→ THE PROBLEM: Arrange the lines of these records as a numbered list, leaving out any blank lines.

→ DATA TO PROCESS:
■ ■ ■ ■

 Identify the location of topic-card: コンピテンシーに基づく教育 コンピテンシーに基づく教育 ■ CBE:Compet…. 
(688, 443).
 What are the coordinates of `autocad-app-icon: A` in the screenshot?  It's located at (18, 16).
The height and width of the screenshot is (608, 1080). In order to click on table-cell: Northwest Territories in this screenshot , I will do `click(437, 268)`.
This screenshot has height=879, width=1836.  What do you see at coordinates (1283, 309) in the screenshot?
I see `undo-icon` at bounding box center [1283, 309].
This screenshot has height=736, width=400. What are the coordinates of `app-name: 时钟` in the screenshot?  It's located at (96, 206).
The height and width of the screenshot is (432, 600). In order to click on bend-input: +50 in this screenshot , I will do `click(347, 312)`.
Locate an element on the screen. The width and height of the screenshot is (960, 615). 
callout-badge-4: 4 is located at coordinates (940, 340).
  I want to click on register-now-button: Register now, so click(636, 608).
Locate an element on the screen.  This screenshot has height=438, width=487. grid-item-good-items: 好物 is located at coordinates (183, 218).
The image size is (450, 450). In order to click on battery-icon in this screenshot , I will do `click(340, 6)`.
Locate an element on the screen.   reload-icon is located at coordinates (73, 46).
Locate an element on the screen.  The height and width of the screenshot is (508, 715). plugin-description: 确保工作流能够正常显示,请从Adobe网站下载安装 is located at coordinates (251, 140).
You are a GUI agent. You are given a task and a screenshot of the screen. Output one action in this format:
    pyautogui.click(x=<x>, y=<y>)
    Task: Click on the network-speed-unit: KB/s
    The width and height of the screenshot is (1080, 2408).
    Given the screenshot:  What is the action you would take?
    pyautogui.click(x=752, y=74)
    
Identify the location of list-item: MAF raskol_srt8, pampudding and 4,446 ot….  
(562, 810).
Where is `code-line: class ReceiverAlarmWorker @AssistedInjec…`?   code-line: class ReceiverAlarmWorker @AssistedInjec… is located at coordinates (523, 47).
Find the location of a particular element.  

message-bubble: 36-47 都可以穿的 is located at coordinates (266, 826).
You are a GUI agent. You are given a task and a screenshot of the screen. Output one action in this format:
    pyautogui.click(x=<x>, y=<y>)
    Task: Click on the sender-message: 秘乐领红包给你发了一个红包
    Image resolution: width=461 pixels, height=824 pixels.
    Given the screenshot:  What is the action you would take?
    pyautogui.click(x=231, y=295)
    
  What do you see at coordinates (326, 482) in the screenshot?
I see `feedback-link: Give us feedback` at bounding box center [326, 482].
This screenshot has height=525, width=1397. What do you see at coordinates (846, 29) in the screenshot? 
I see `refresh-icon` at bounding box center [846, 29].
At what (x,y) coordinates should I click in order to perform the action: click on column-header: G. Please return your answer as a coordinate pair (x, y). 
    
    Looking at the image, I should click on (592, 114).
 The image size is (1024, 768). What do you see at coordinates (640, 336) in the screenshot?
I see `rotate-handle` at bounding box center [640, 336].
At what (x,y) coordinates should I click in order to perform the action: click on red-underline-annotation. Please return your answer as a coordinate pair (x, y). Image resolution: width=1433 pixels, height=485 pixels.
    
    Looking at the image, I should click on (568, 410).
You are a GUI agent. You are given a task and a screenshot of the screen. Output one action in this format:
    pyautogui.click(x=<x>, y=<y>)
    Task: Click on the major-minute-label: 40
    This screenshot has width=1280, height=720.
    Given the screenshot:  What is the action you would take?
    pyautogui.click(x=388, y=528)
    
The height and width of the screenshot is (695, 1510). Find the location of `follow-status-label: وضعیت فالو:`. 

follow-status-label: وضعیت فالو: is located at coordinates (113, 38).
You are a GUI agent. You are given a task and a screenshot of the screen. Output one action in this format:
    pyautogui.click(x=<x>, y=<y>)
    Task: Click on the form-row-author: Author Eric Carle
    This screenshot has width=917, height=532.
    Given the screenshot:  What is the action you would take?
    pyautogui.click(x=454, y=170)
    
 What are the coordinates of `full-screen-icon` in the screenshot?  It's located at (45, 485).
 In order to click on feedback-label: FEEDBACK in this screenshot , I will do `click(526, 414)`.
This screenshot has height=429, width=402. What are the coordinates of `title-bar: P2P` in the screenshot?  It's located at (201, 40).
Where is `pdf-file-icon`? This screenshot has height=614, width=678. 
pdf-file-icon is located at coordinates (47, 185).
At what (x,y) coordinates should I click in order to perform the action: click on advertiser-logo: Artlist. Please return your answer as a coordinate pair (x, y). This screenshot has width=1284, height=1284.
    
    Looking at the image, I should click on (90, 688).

■ ■ ■ ■

→ TASK SOLUTION:
1.  Identify the location of topic-card: コンピテンシーに基づく教育 コンピテンシーに基づく教育 ■ CBE:Compet…. 
2. (688, 443).
3.  What are the coordinates of `autocad-app-icon: A` in the screenshot?  It's located at (18, 16).
4. The height and width of the screenshot is (608, 1080). In order to click on table-cell: Northwest Territories in this screenshot , I will do `click(437, 268)`.
5. This screenshot has height=879, width=1836.  What do you see at coordinates (1283, 309) in the screenshot?
6. I see `undo-icon` at bounding box center [1283, 309].
7. This screenshot has height=736, width=400. What are the coordinates of `app-name: 时钟` in the screenshot?  It's located at (96, 206).
8. The height and width of the screenshot is (432, 600). In order to click on bend-input: +50 in this screenshot , I will do `click(347, 312)`.
9. Locate an element on the screen. The width and height of the screenshot is (960, 615). 
10. callout-badge-4: 4 is located at coordinates (940, 340).
11.   I want to click on register-now-button: Register now, so click(636, 608).
12. Locate an element on the screen.  This screenshot has height=438, width=487. grid-item-good-items: 好物 is located at coordinates (183, 218).
13. The image size is (450, 450). In order to click on battery-icon in this screenshot , I will do `click(340, 6)`.
14. Locate an element on the screen.   reload-icon is located at coordinates (73, 46).
15. Locate an element on the screen.  The height and width of the screenshot is (508, 715). plugin-description: 确保工作流能够正常显示,请从Adobe网站下载安装 is located at coordinates (251, 140).
16. You are a GUI agent. You are given a task and a screenshot of the screen. Output one action in this format:
17.     pyautogui.click(x=<x>, y=<y>)
18.     Task: Click on the network-speed-unit: KB/s
19.     The width and height of the screenshot is (1080, 2408).
20.     Given the screenshot:  What is the action you would take?
21.     pyautogui.click(x=752, y=74)
22. Identify the location of list-item: MAF raskol_srt8, pampudding and 4,446 ot….  
23. (562, 810).
24. Where is `code-line: class ReceiverAlarmWorker @AssistedInjec…`?   code-line: class ReceiverAlarmWorker @AssistedInjec… is located at coordinates (523, 47).
25. Find the location of a particular element.  
26. message-bubble: 36-47 都可以穿的 is located at coordinates (266, 826).
27. You are a GUI agent. You are given a task and a screenshot of the screen. Output one action in this format:
28.     pyautogui.click(x=<x>, y=<y>)
29.     Task: Click on the sender-message: 秘乐领红包给你发了一个红包
30.     Image resolution: width=461 pixels, height=824 pixels.
31.     Given the screenshot:  What is the action you would take?
32.     pyautogui.click(x=231, y=295)
33.   What do you see at coordinates (326, 482) in the screenshot?
34. I see `feedback-link: Give us feedback` at bounding box center [326, 482].
35. This screenshot has height=525, width=1397. What do you see at coordinates (846, 29) in the screenshot? 
36. I see `refresh-icon` at bounding box center [846, 29].
37. At what (x,y) coordinates should I click in order to perform the action: click on column-header: G. Please return your answer as a coordinate pair (x, y). 
38.     Looking at the image, I should click on (592, 114).
39.  The image size is (1024, 768). What do you see at coordinates (640, 336) in the screenshot?
40. I see `rotate-handle` at bounding box center [640, 336].
41. At what (x,y) coordinates should I click in order to perform the action: click on red-underline-annotation. Please return your answer as a coordinate pair (x, y). Image resolution: width=1433 pixels, height=485 pixels.
42.     Looking at the image, I should click on (568, 410).
43. You are a GUI agent. You are given a task and a screenshot of the screen. Output one action in this format:
44.     pyautogui.click(x=<x>, y=<y>)
45.     Task: Click on the major-minute-label: 40
46.     This screenshot has width=1280, height=720.
47.     Given the screenshot:  What is the action you would take?
48.     pyautogui.click(x=388, y=528)
49. The height and width of the screenshot is (695, 1510). Find the location of `follow-status-label: وضعیت فالو:`. 
50. follow-status-label: وضعیت فالو: is located at coordinates (113, 38).
51. You are a GUI agent. You are given a task and a screenshot of the screen. Output one action in this format:
52.     pyautogui.click(x=<x>, y=<y>)
53.     Task: Click on the form-row-author: Author Eric Carle
54.     This screenshot has width=917, height=532.
55.     Given the screenshot:  What is the action you would take?
56.     pyautogui.click(x=454, y=170)
57.  What are the coordinates of `full-screen-icon` in the screenshot?  It's located at (45, 485).
58.  In order to click on feedback-label: FEEDBACK in this screenshot , I will do `click(526, 414)`.
59. This screenshot has height=429, width=402. What are the coordinates of `title-bar: P2P` in the screenshot?  It's located at (201, 40).
60. Where is `pdf-file-icon`? This screenshot has height=614, width=678. 
61. pdf-file-icon is located at coordinates (47, 185).
62. At what (x,y) coordinates should I click in order to perform the action: click on advertiser-logo: Artlist. Please return your answer as a coordinate pair (x, y). This screenshot has width=1284, height=1284.
63.     Looking at the image, I should click on (90, 688).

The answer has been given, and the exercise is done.